O ponto alto do Demo Day foram as apresentações dos jovens entre 20 e 36 anos, vestidos de jeans, tênis e camisetas com a logomarca de suas promissoras startups. Cada um teve 10 minutos para vender seu peixe.
A Zona Universitária, por exemplo, é uma rede social para ajudar a planejar a carreira de universitários. Foi apresentada pelo canadense Ylya Brotzky, co-fundador e chief networking officer, que deixou carreira promissora na Vale para conduzir o negócio ao lado de Marcelo Melo e Jair Vençosa. “Cerca de 71% das empresas no Brasil dizem que têm dificuldades de encontrar talentos. Já temos 75 mil universitários e vamos chegar a 100 mil até o final do ano. Agora estamos abrindo a plataforma para empresas de mentoria que querem vender serviços e companhias, como a Arcelor Mittal, que buscam talentos. Estamos reinventando o recrutamento no Brasil”, prometeu Brotzky, que fechou uma captação de R$ 100 mil e espera captar outros R$ 200 mil após o evento.
O Site Sustentável, projeto de Rodrigo Torrentes, 36 anos, e Maximiliano Muniz, 30, propõe a eliminação da pegada de carbono de sites por meio do plantio de árvores. A empresa calcula quanto o site consome de energia e faz a neutralização. A cada 100 mil page views, é plantada uma árvore, ao custo de R$ 15, pelas equipes do Instituto Brasileiro de Florestas. “Já temos 70 clientes e plantamos mais de 500 árvores no Paraná e no sul de São Paulo”, informou Torrentes, que recebeu aporte da Venture One e esperava captar outros R$ 900 mil.
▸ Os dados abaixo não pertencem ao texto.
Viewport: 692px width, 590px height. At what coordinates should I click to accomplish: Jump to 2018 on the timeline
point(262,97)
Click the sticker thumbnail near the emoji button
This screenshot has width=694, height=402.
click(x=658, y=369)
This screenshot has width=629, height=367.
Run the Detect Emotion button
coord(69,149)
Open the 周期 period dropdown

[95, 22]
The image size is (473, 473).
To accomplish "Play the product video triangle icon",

O Acess Club é um clube de privilégios criado pelos irmãos João Vitor Amaral, 23 anos, e Frederico Amaral, 21. O foco são VIPs que só ingressam por meio de convites e pagam de R$ 240 (plano semestral) a R$ 420 (plano anual) para ter acesso a uma série de benefícios de empresas como Natan, Koni, Bartholomeu e Bar do Copa. “A compra coletiva foca em desconto. Nós focamos na experiência única. Criamos algo inovador aproximando o cliente classe A das empresas parceiras com um canal de relacionamento forte. Sem investir em marketing, já temos 300 usuários pagantes”, diz Frederico Amaral, que esperava captar R$ 200 mil após o evento.
Na área de entretenimento, o Queremos! é uma plataforma que reúne fãs, produtores e artistas para promover shows e eventos por meio de crowdfunding. Já a WeGoOut é uma plataforma de interação social que recomenda festas e locais para sair com base no seu grupo de amigos de redes sociais como o Facebook, mostrando quem irá, quem já está lá e fotos do ambiente. Um pouco invasivo, mas, segundo o co-fundador Frederico Camara, só monitora pessoas cadastradas na plataforma.
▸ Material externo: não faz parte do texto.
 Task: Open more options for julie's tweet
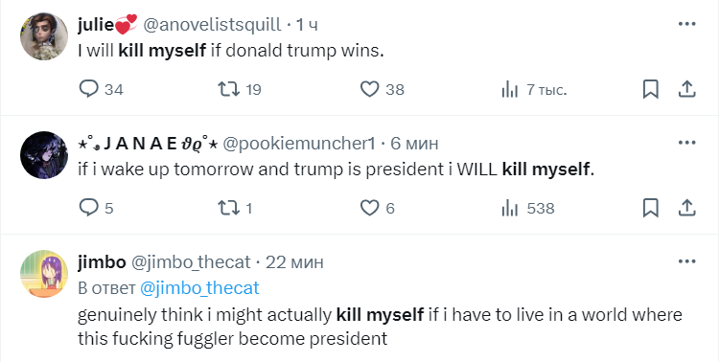(x=687, y=24)
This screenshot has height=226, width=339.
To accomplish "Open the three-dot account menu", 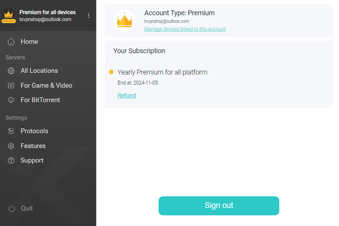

Também se apresentaram a XJobs, plataforma para terceirização de projetos online; a ZeroPaper, que oferece um gerenciador financeiro inteligente para pequenos empresários e empreendedores individuais; e a Easyaula, que aproxima pessoas que querem ensinar das que querem aprender. Já a Bidcorp atua no mercado de bens e ativos excedentes, com foco na construção civil. Ao encerrar uma obra, a construtora pode disponibilizar seus ativos novos e usados a preços acessíveis para pequenas e médias empresas. A empresa já conta com mais de R$ 50 milhões em ativos excedentes de grandes construtoras como a Odebrecht.